User clicks on one the related SAP entity instance, browser navigates to a third page. On that page some details of the selected instance are displayed (via BusinessDataDetailsWebPart, issuing via BCS the Gateway Model Read method), and again also data of additional SAP entity (via Gateway Model Query method).

Conclusion

Via such SharePoint customizations the UI-process handling for external data can be largely improved. In case the User Interaction Design demands more and deeper adjustments, somewhere the line will be crossed what is sensible possible via SharePoint customization. Then it is more sensible to build custom webparts for exposing the SAP data retrieved via Duet Enterprise. For the SAP side this is transparent, as long as it can deliver the required SAP data structures to compose the SharePoint UI-handling.

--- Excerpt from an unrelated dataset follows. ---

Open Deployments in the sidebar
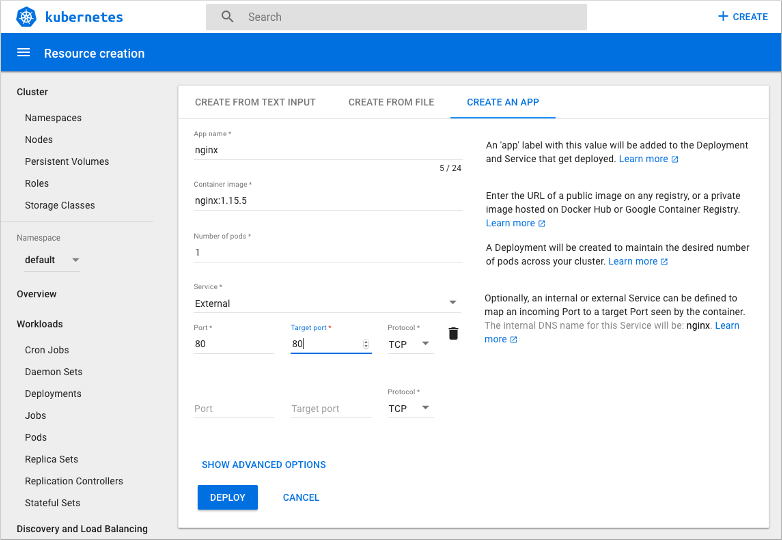This screenshot has height=540, width=782. pos(53,394)
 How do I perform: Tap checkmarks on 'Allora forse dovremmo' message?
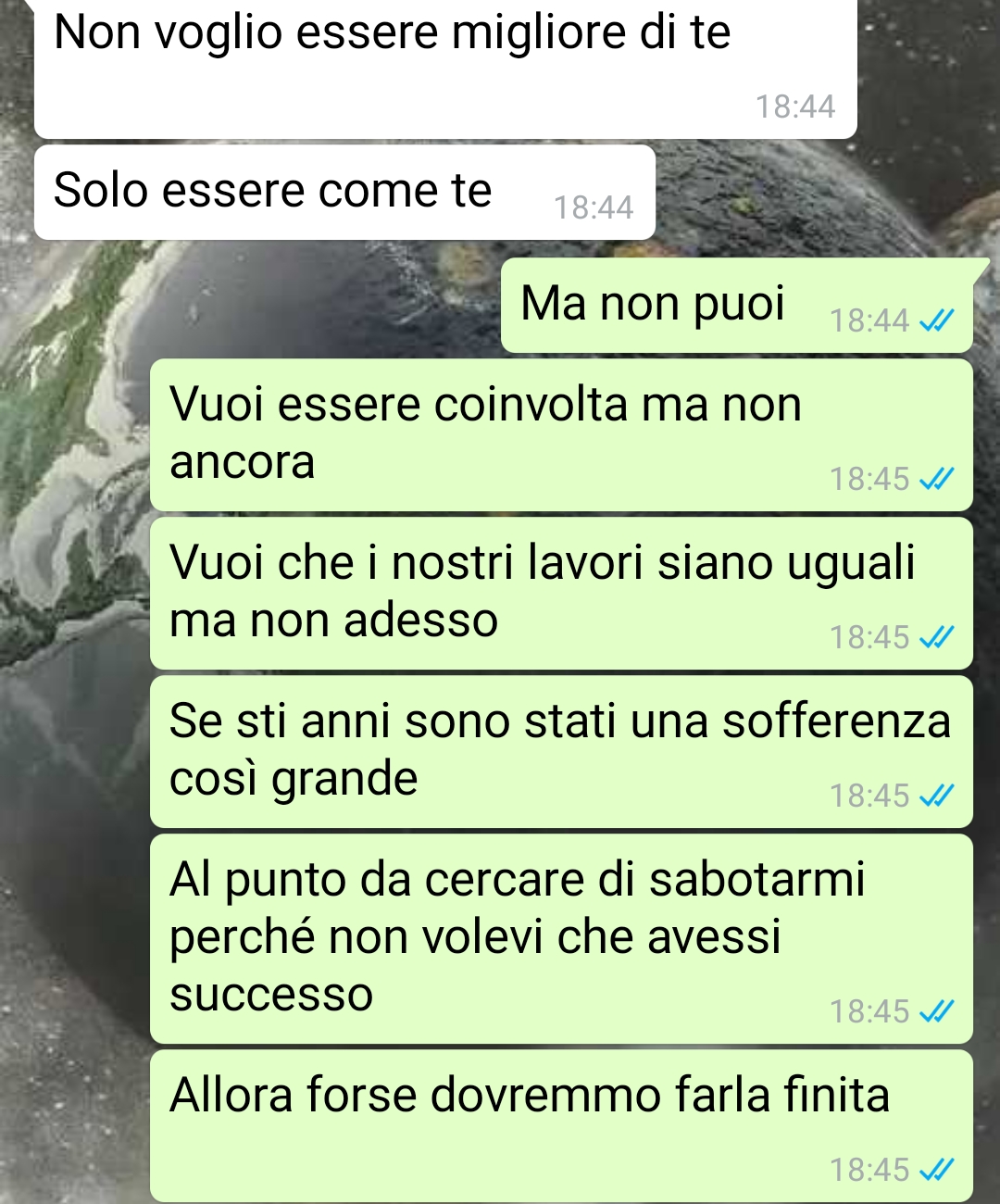point(936,1170)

Saturday, December 10, 2011

Synchronisation issue with SharePoint FBA claims-based

In a SharePoint 2010 extranet I apply a custom membership provider for Forms-Based Authentication. The provider works like a charm, external users are authenticated when logging on with valid credentials, and denied access otherwise.
However, after functioning smoothly for a while, we suddenly encountered the error below when trying to logon via FBA:
[FaultException`1: The context has expired and can no longer be used. (Exception from HRESULT: 0x80090317)]
Microsoft.IdentityModel.Protocols.WSTrust.WSTrustChannel.ReadResponse(Message response) +1161205
Microsoft.IdentityModel.Protocols.WSTrust.WSTrustChannel.Issue(RequestSecurityToken rst, RequestSecurityTokenResponse& rstr) +73
Microsoft.IdentityModel.Protocols.WSTrust.WSTrustChannel.Issue(RequestSecurityToken rst) +36
Microsoft.SharePoint.SPSecurityContext.SecurityTokenForContext(Uri context, Boolean bearerToken, SecurityToken onBehalfOf, SecurityToken actAs, SecurityToken delegateTo) +26060225
Microsoft.SharePoint.SPSecurityContext.SecurityTokenForFormsAuthentication(Uri context, String membershipProviderName, String roleProviderName, String username, String password) +26063596
Microsoft.SharePoint.IdentityModel.Pages.FormsSignInPage.GetSecurityToken(Login formsSignInControl) +188
Microsoft.SharePoint.IdentityModel.Pages.FormsSignInPage.AuthenticateEventHandler(Object sender, AuthenticateEventArgs formAuthenticateEvent) +123
System.Web.UI.WebControls.Login.AttemptLogin() +152
Logon via Windows authentication had no problem, only the FBA route. Since there had been no software or configuration changes for the custom provider, the cause must be found to be at [SharePoint Farm] infra level. In the Application Eventlog I noticed the following Error log: An exception occurred when trying to issue security token: The context has expired and can no longer be used. (Exception from HRESULT: 0x80090317).
This steered me within the direction of the generic Security Token handling in the farm, instead of the context of the extranet webapplication self. As first attempt I decided to restart the SecureToken Service Application. And voila, this was already sufficient: problem resolved. That is, for a while... The problem namely structural reappears after a couple of days of minor or no activity in the SharePoint farm. It looks to me as something of a clock timer synchronization issue within the SharePoint farm, that can for a period be prevented by timely 'refreshing' the SecureToken application pool.